EXTRACTED TEXT »
__________

NJ Gov. Chris Christie Won't Beg NBA Nets to Stay But Happy to Shower Corporate Welfare on Others
Here's brassy New Jersey Gov. Chris Christie on the NBA Nets leaving the Garden State for greener pastures in Brooklyn:
"My message to the Nets is goodbye," Christie said. "You don't want to stay here, we don't want you. I'm not going to be in the business of begging people to stay here."
The Nets have played the last two of their 35 years in New Jersey at the Prudential Center Arena in Newark, built in 2007 by the city and the NHL's New Jersey Devils.
"That's one of the most beautiful arenas in America they have a chance to play in," Christie said. "It's in one of the country's most vibrant cities and they want to leave here and go to Brooklyn? Good riddance. See you later."
Tough talk, for sure, and welcome from any pol (though Newark is "one of the most vibrant cities" in America? Not quite; its population peaked in 1930).

__________

PROVIDED DATA »
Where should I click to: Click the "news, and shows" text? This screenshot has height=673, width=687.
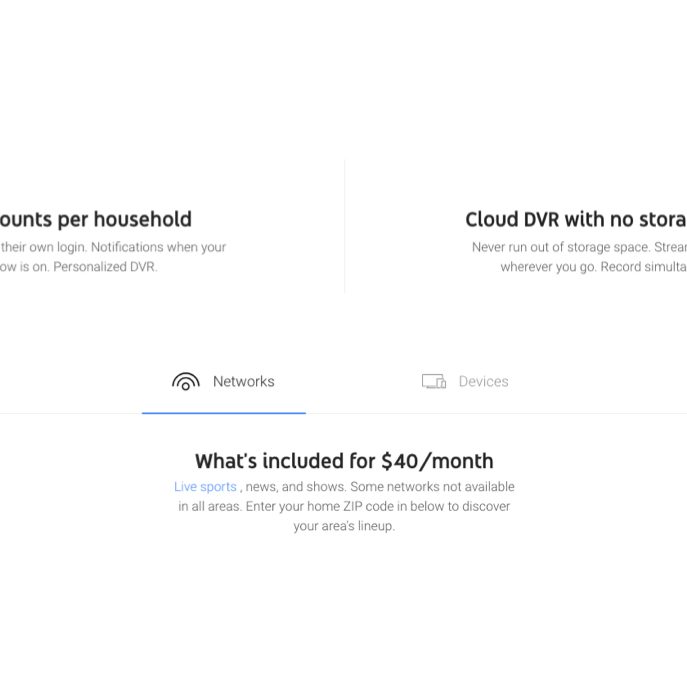click(x=294, y=487)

__________

REQUIREMENT 1 » In the article about Chris Christie and the Nets, where have the Nets played their last two seasons in New Jersey?
REQUIREMENT 2 » Carry the article about Chris Christie and the Nets on from its last sentence.
The material has no role in this exercise.

RESPONSE 1 » They have played at the Prudential Center Arena in Newark.

RESPONSE 2 »
But if Christie is too busy to beg the hapless Nets to stick around, it's only because he's on his knees before other corporate-welfare recipients such as Panasonic, Prudential, Campbell's, and Goya Foods:
Since taking office in 2010, Gov. Chris Christie has approved a record $1.57 billion in state tax breaks for dozens of New Jersey's largest companies after they pledged to add jobs. Mr. Christie has emphasized that these are prudent measures intended to help heal the state's economy, which lost more than 260,000 jobs in the recession. The companies often received the tax breaks after they threatened to move to New York or elsewhere….
The New York Times reports what economists everywhere can tell you: This sort of handout (part of the New Jersey plan offers up to 100 percent in tax credits for capital projects) rarely works as intended, especially when it comes to promises to create jobs.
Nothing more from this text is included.